5th down from the top.

by Znethru @ 29 Nov. 2007 - 14.13:38

OK I cannot keep this secret any longer. I heard from my Cellist today and the new CD: "Chamber Music Discoveries" is now visible online.

http://www.warnermusic.es/nov_index.asp (27 Nov)

We are the 5th CD from the top of the page and my namecheck is at the end of the 4th and beginning of the 5th line of text in Spanish!

Hopefully, the CD will be available on Amazon (and iTunes) soon.

50-5144255012-2

"Aardvarks to the left! Aardvarks to the right!"

by Znethru @ 29 Nov. 2007 - 01.04:29

OK. Wednesday is over, time to make a break.

I have spotted some Aardvarks in the Sudan region... and a few more who tried to donate money to the Labour party under assumed names.

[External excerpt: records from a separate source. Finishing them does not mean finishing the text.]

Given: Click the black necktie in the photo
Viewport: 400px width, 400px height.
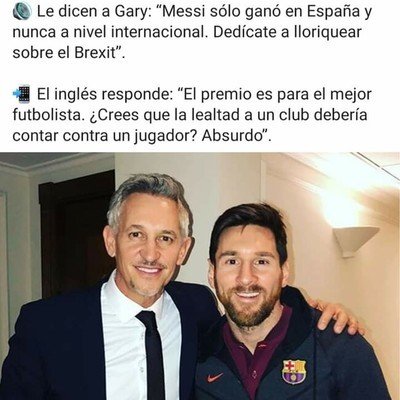Looking at the screenshot, I should tap(153, 353).
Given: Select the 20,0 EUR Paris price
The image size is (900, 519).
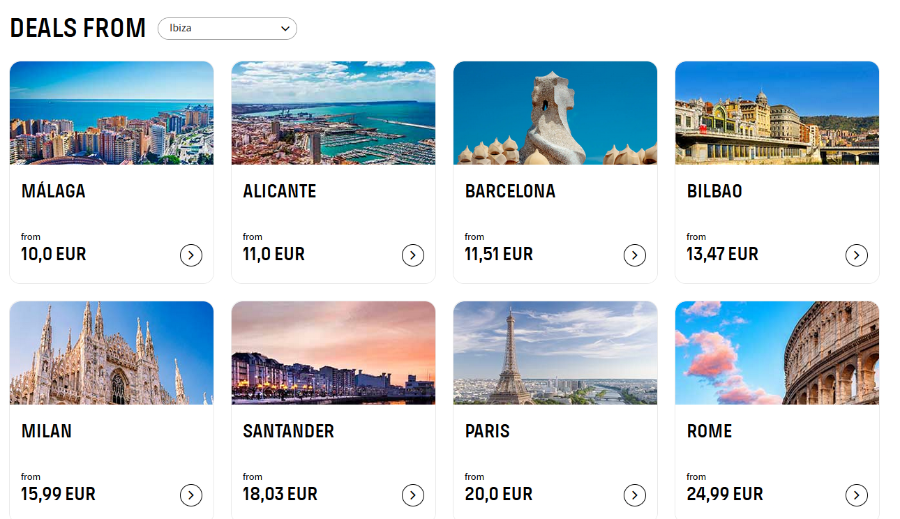Looking at the screenshot, I should click(x=499, y=494).
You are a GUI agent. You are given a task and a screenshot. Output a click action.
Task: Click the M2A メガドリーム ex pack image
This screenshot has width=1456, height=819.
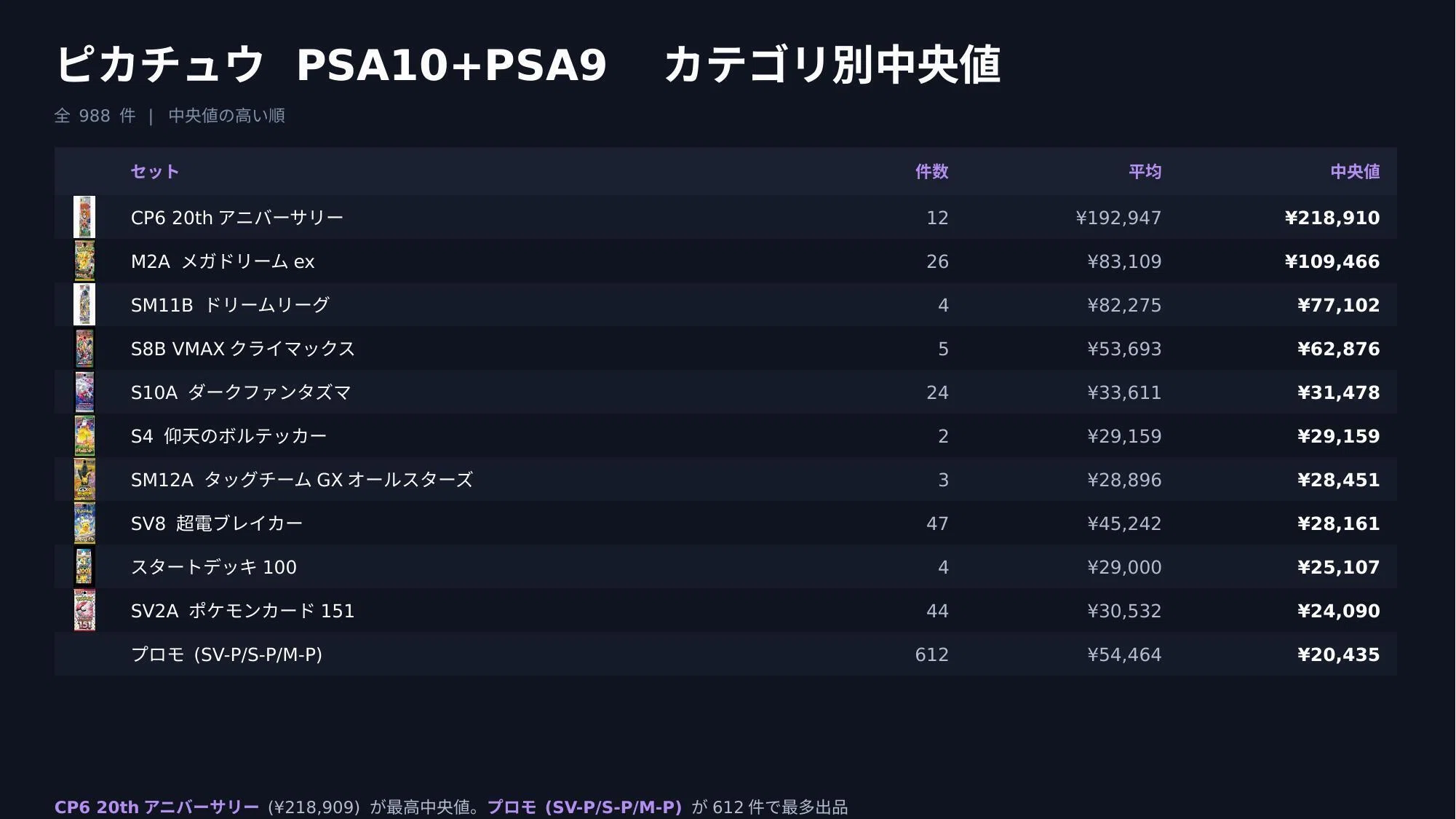click(x=84, y=261)
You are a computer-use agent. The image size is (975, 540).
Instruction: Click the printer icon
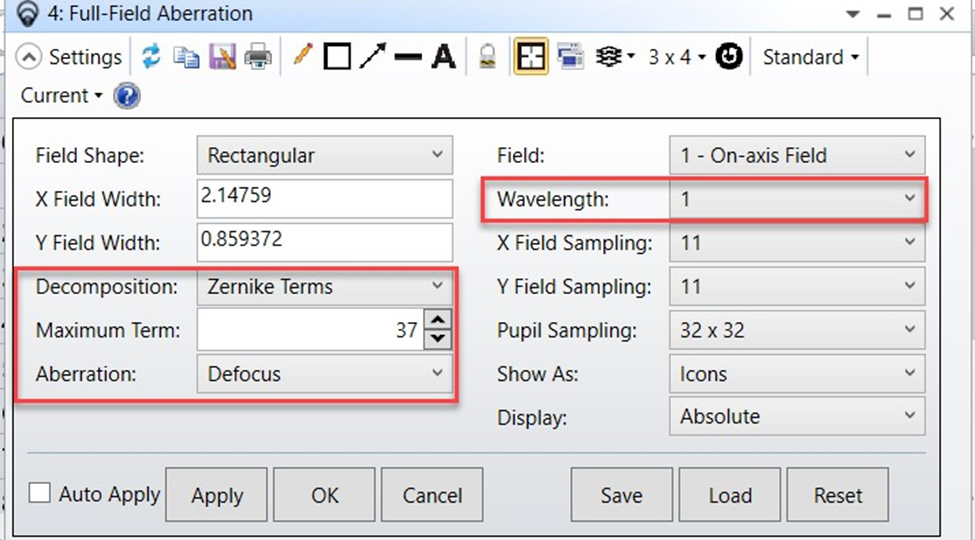coord(258,57)
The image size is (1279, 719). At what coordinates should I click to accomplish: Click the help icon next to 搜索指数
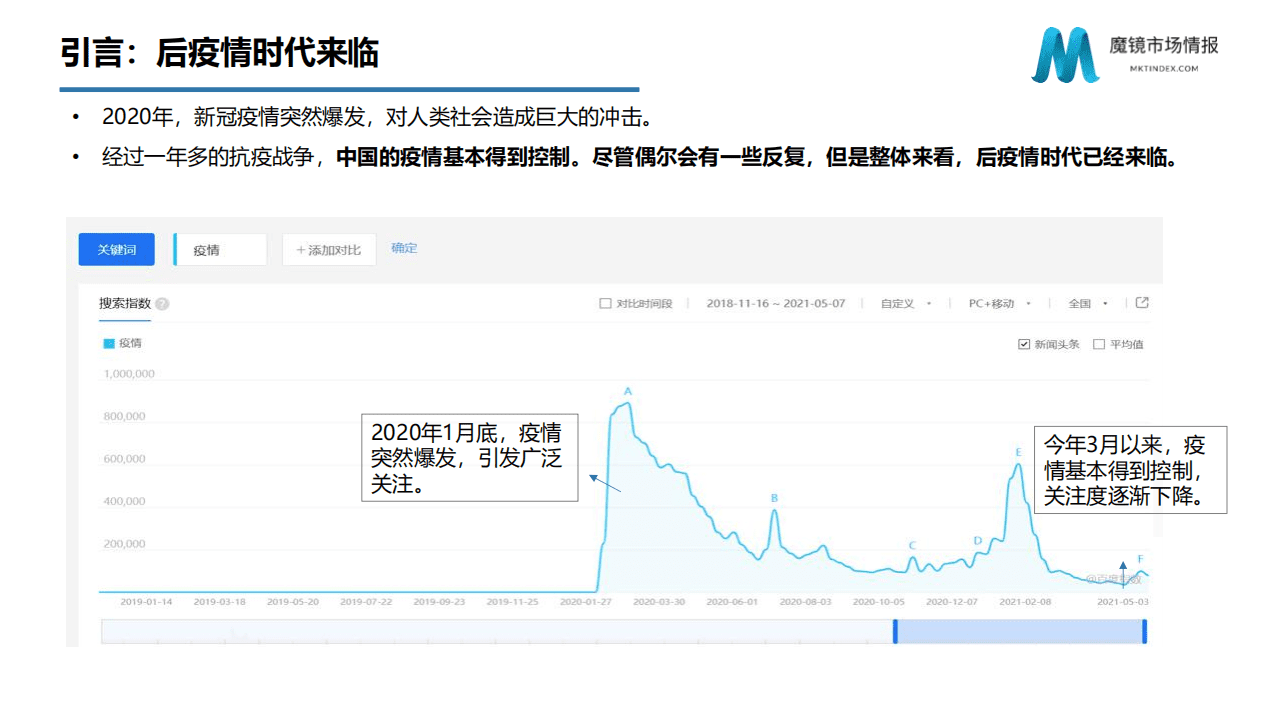coord(162,304)
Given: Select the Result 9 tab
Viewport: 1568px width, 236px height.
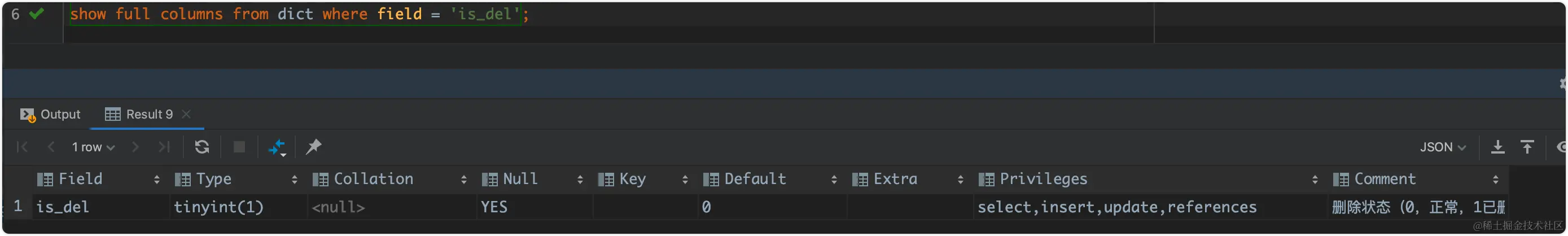Looking at the screenshot, I should point(139,115).
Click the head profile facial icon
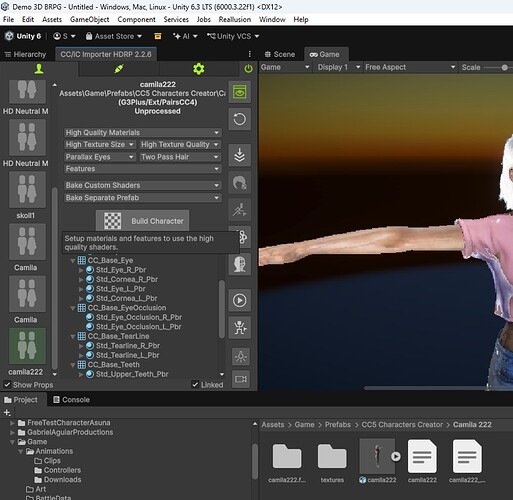The width and height of the screenshot is (513, 500). 240,264
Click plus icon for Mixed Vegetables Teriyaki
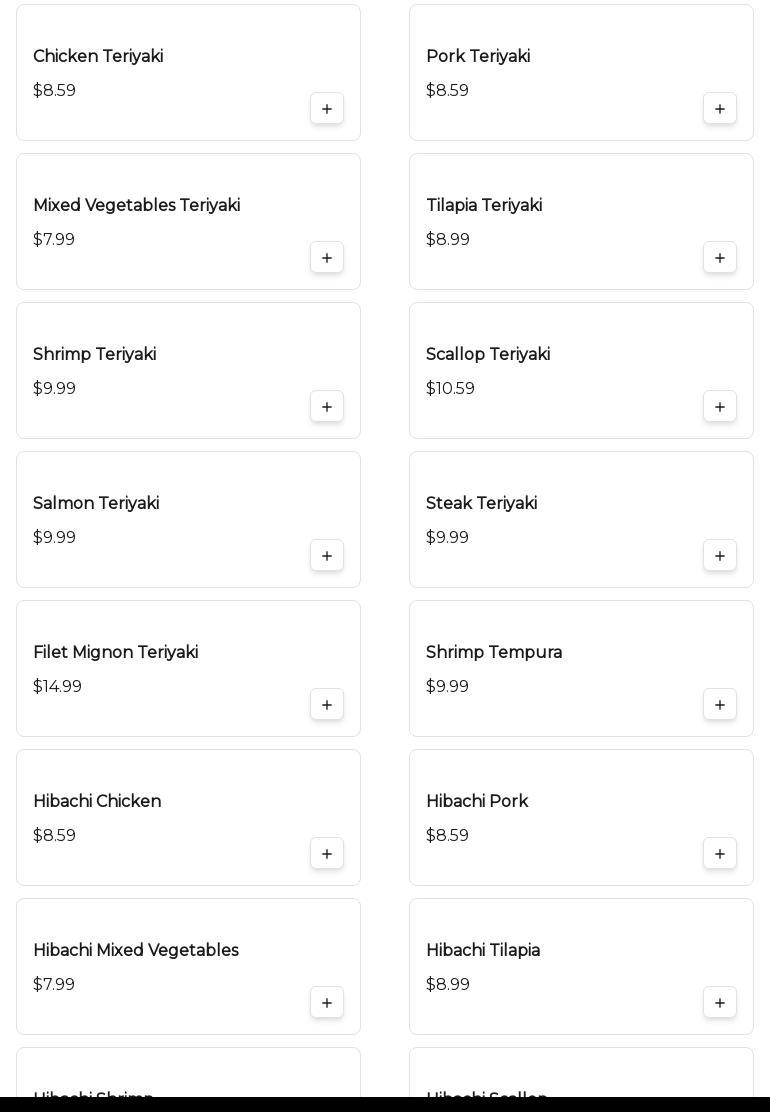The image size is (770, 1112). 327,258
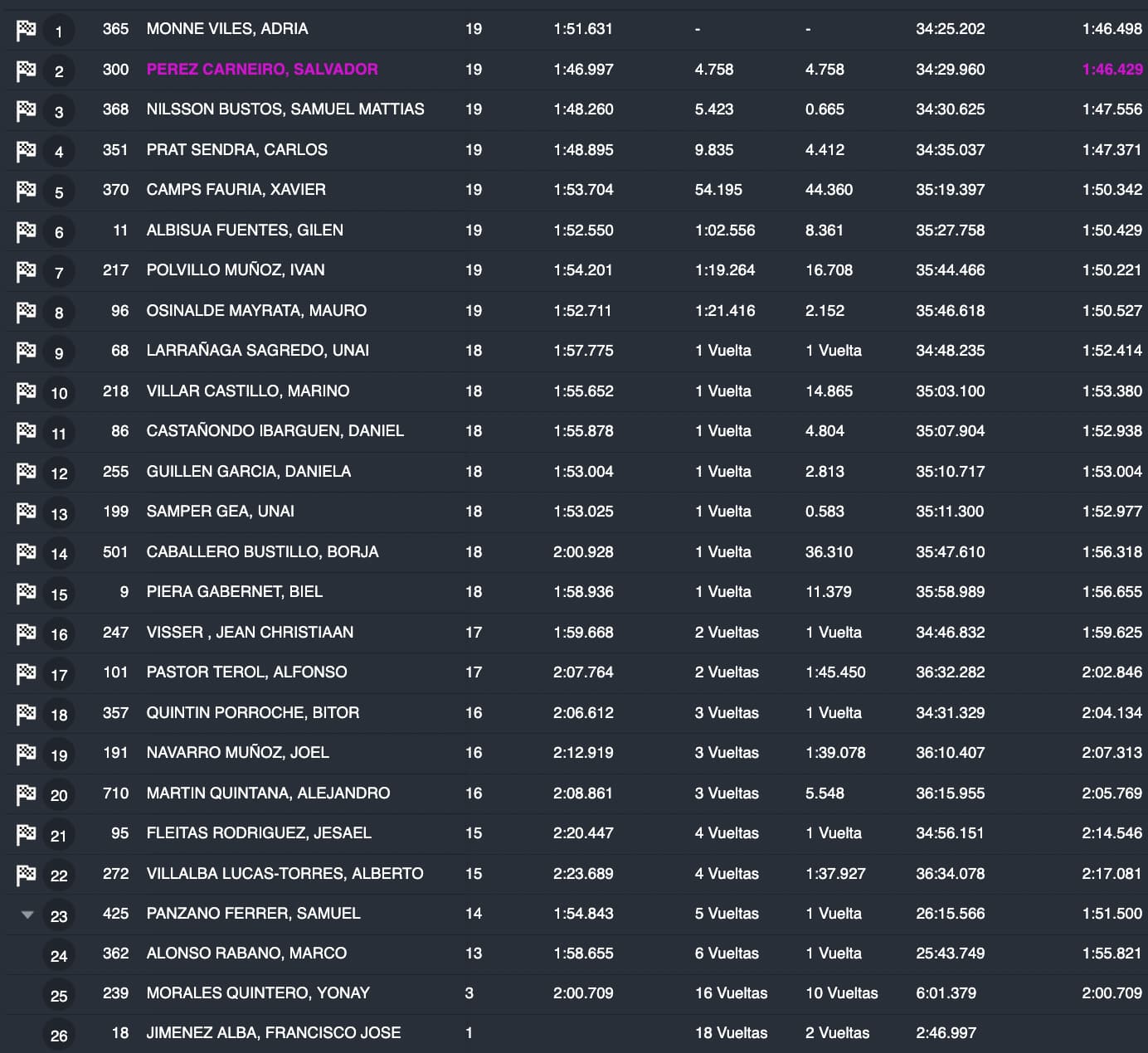Select rider PANZANO FERRER, SAMUEL
The height and width of the screenshot is (1053, 1148).
pos(253,914)
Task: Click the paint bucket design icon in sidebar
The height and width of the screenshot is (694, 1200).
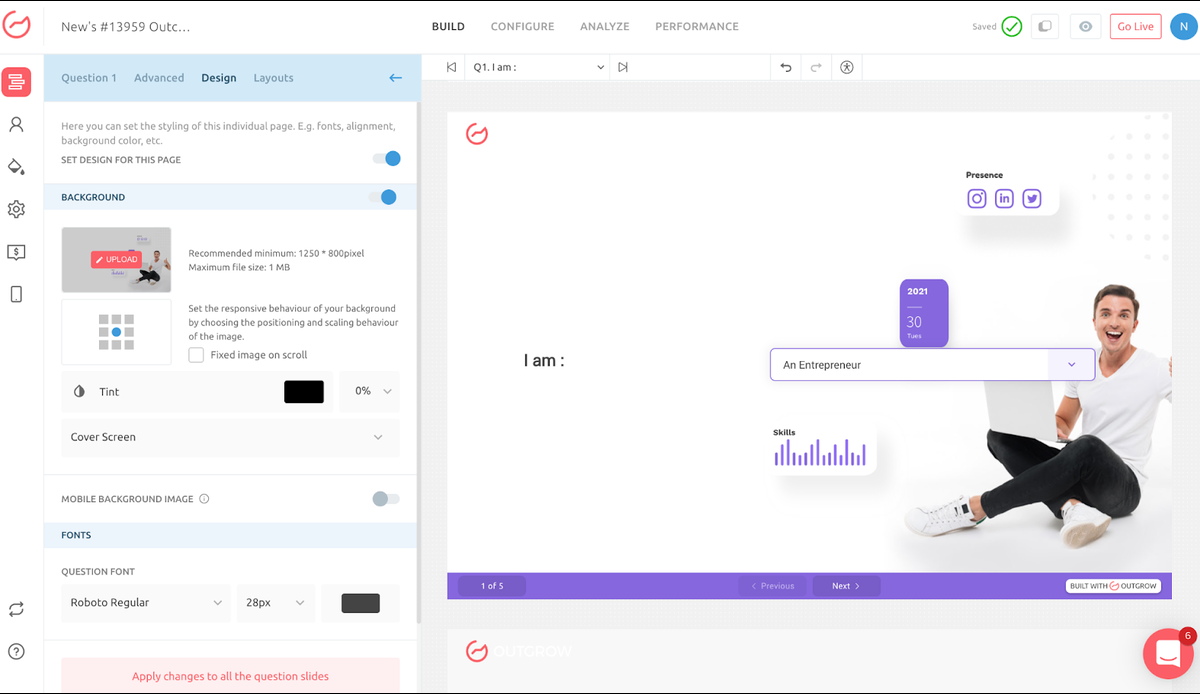Action: coord(16,166)
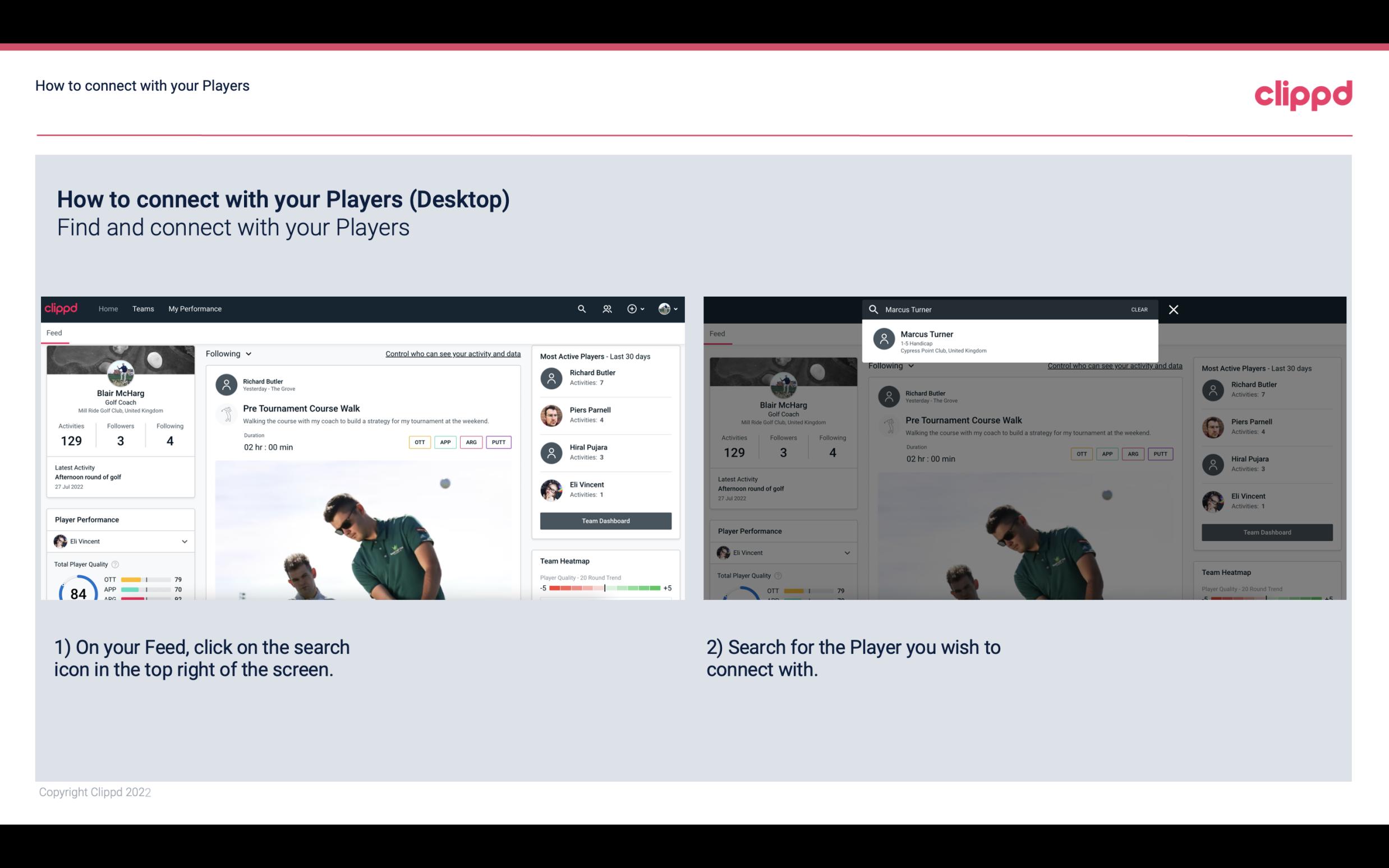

More Aardvarks setting fare increases on the railways. Several of the beasts have been discovered defrauding football clubs. The NatWest Three who have just pleaded guilty in America; etcetera, etcetera...

I do hope there won't be so many Aardvarks around tomorrow.

You've all done very well...

by Znethru @ 28 Nov. 2007 - 23.40:49

You've survived another day and all been wondrously creative. I on the other hand have been catching up with chores (etc.) {I won't go in to the etc.}...

Tomorrow looks brighter
With a schedule much lighter

A busy day looms

by Znethru @ 28 Nov. 2007 - 12.31:48

I've got a couple of things pencilled in for the late afternoon.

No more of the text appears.